-- QUESTIONS --
(1) List the categories into which the headache abstract says NOS headaches were reclassified.
(2) Resume the headache abstract after its final sentence.

** Opening TEXT block **

Quantifying Headache Symptoms and Other Headache Features From Chart Notes
Abstract:Objectives.—To describe a method for quantifying headache symptoms/features in family practice charts for patients diagnosed with headache NOS (not otherwise specified, ICD-9: 784) and to determine the share of NOS headache diagnoses with clinical data strongly suggestive of migraine or probable migraine headache.
Background.—Headache is one of the most common pain symptoms that brings patients to a family physician. However, the majority of headache sufferers do not receive a specific headache diagnosis when they visit physicians.
Methods.—We examined the chart notes of 454 patients exclusively diagnosed with one or more ICD-9 coded headache NOS diagnoses from July 1, 1995 through December 31, 1999 at a large suburban, university-affiliated practice. We developed a template containing 20 headache items combining International Headache Society diagnostic criteria and additional headache symptoms/features, and decision rules for coding symptoms/features and collected data from patient charts. We then developed decision rules and reclassified NOS headaches into categories strongly suggestive of migraine, probable migraine headache, or other diagnosis. Our main outcome measure is the consistency in the application of decision rules and diagnostic criteria.

** Closing TEXT block **
** Opening DATA UNDER STUDY block **

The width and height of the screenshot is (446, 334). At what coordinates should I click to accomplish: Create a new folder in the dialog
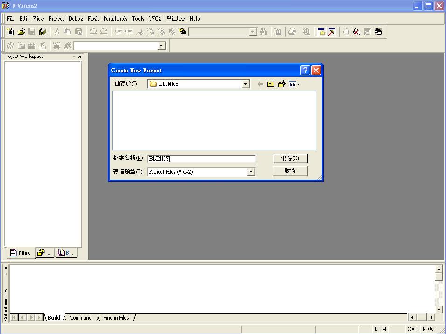pyautogui.click(x=281, y=84)
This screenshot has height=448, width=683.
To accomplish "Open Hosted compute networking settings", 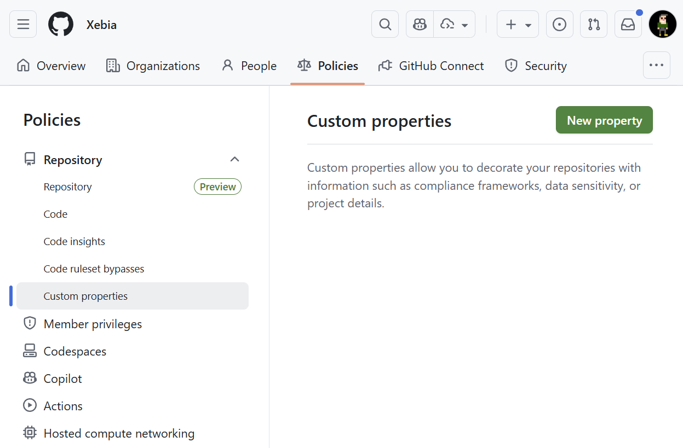I will 119,433.
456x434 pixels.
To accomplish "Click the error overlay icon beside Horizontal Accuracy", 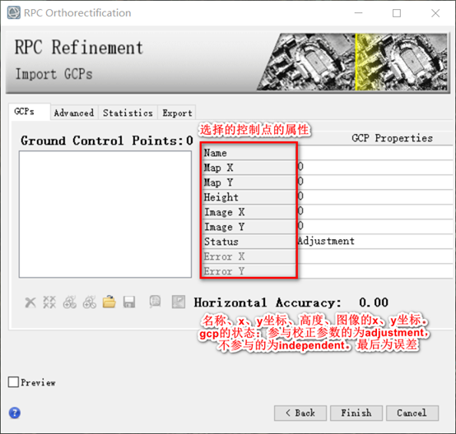I will coord(179,302).
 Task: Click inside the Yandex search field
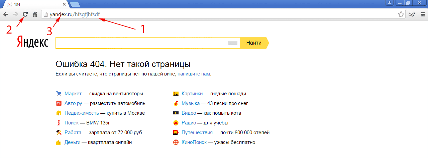(140, 43)
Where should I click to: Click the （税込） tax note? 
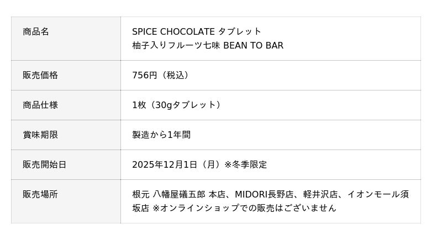pyautogui.click(x=176, y=75)
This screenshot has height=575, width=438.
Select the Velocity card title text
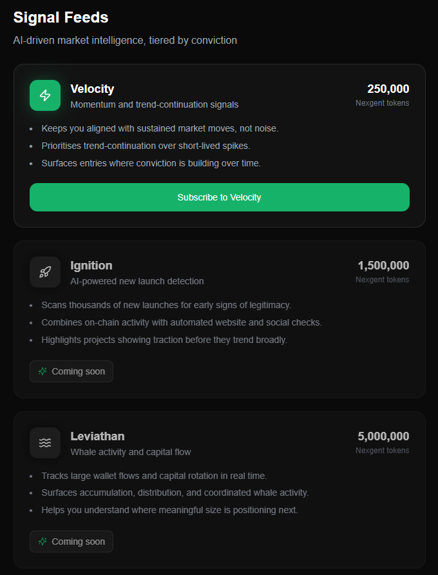[x=91, y=89]
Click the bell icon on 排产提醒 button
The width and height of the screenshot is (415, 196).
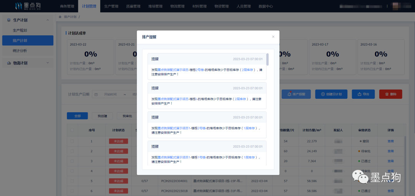pos(289,94)
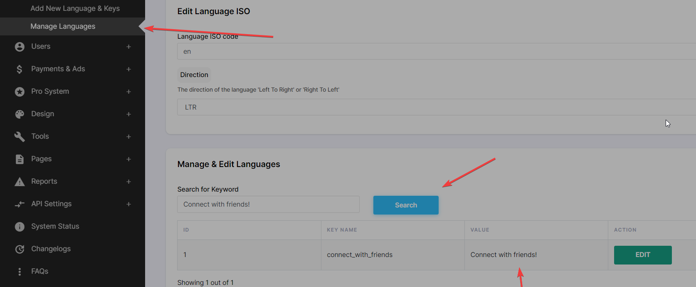Select Manage Languages in sidebar
696x287 pixels.
63,26
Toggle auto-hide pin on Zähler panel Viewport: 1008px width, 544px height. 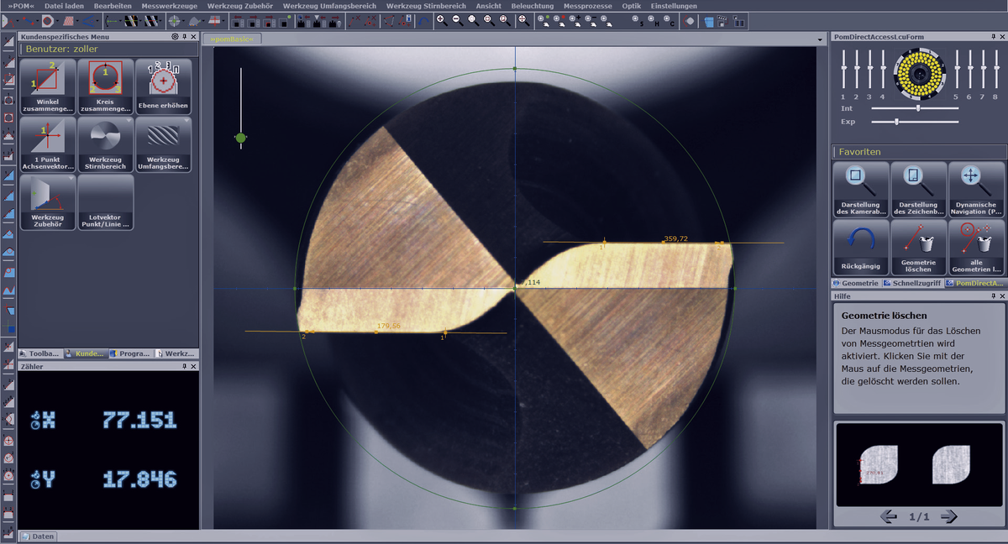tap(184, 367)
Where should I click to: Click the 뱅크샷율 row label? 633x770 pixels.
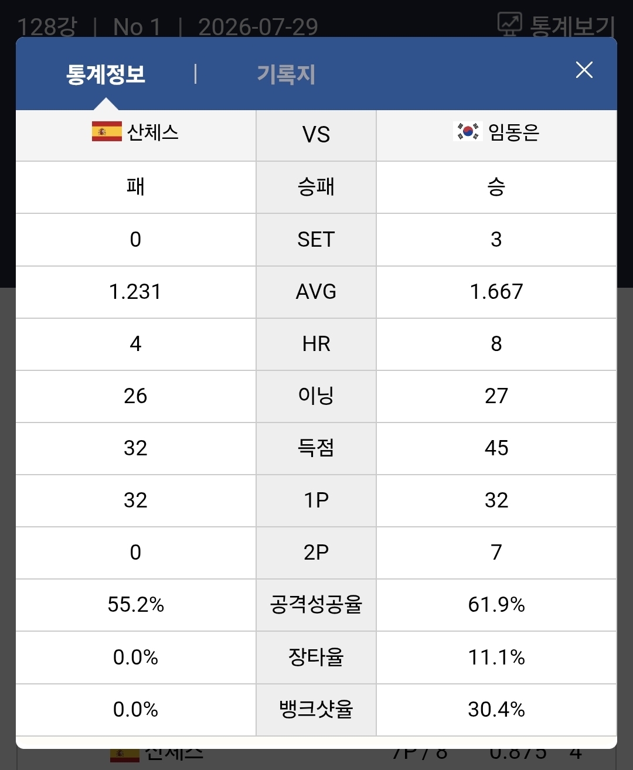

** Closing DATA UNDER STUDY block **

-- ANSWERS TO THE EXERCISES --
(1)
Strongly suggestive of migraine
Probable migraine headache
Other diagnosis

(2)
Results.—With this method we estimate 3 in 10 (29%) headache NOS patients may have had migraine (8%) or probable migraine headache (21%). Reclassified migraine visits averaged 6.5 migraine symptoms and reclassified probable migraine headache visits 4.7 migraine symptoms. Logistic regression analysis supports the consistency of diagnostic criteria for classifying headache based on coded symptoms/features—our model correctly predicted 96% of visits. Evidence of physical examination was recorded at 75% of visits suggesting that physician attention is focused on elimination of secondary headache.
Conclusions.—We think the use of our rigorous procedures reveals that a substantial amount of migraine and probable migraine headache may be missed in everyday practice. We hope our findings will provide a basis for the development of diagnostic methods more closely suited to the needs of nonspecialists, and contribute to a better standard of care for headache patients seen in primary care practice. Finally, we are hopeful that other researchers will consider using our template and guideline procedures in their efforts to identify diagnostic patterns and study headache and other health problems.